Norra Kvill National Park
Foto: Anna Lindberg

Wildlife

In Norra Kvill there are lots of tall stumps and fallen dead trees of various dimensions and degrees of decomposition.

This is a gold mine for flora and fauna that live on wood and have a hard time surviving in very tidy production forests. One of the insects living in Norra Kvill’s decaying spruce deadwood is the rare lucanid beetle. It is a typical “primeval forest species” that likes old, shady, damp forests that have not burned for a long time.

In the rocky ground’s light, open pine environments, species with other requirements live. This is where insects such as the Etorofus pubescens and Nothorhina muricata flourish. Older traces of the longhorn beetle have been found in deadwood in and right next to the park.

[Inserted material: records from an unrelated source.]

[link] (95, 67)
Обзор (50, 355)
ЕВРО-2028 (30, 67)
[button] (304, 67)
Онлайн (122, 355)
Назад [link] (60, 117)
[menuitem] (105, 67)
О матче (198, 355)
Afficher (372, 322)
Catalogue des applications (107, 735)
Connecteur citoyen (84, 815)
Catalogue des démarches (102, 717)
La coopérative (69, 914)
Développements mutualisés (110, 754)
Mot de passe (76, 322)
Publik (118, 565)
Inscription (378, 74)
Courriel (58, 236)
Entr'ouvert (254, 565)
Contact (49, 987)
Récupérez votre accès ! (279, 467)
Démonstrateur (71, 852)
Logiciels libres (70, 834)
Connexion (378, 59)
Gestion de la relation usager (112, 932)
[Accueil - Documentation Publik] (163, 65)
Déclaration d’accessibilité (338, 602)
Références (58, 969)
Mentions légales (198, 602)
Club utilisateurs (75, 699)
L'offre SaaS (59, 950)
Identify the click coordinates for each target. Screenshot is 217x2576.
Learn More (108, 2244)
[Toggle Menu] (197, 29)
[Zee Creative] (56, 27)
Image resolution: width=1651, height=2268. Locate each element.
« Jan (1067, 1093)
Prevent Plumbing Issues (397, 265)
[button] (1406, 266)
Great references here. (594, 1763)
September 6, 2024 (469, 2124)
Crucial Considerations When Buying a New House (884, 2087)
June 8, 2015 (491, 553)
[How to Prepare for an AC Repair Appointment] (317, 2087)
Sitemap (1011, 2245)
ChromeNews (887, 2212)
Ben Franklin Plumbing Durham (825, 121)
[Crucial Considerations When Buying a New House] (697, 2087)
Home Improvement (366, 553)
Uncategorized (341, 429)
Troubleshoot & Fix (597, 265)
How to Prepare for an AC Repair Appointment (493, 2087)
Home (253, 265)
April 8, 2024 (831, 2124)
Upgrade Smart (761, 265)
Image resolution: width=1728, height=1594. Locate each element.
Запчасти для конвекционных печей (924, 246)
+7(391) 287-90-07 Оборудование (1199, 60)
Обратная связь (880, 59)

Many different species of birds

Mammals are not common in Norra Kvill, but you can see tracks of martens, squirrels, badgers, hares, fox, roe deer, elk and in more recent years also wild boars. Otherwise it is bird fauna that predominate in the forest. All the usual small bird species in the forest are represented, including the redstart, song thrush, willow tit, larger and smaller crossbill and crested tit.

Woodpeckers such as the black woodpecker and great spotted woodpecker are often seen and heard, and after the controlled burning by Sveaskog in the adjoining forest in 2010, the unusual three-toed woodpecker was spotted in Norra Kvill. There is also a chance of seeing the capercaillie, hazelhen, pygmy owl and Tengmalm's owl here.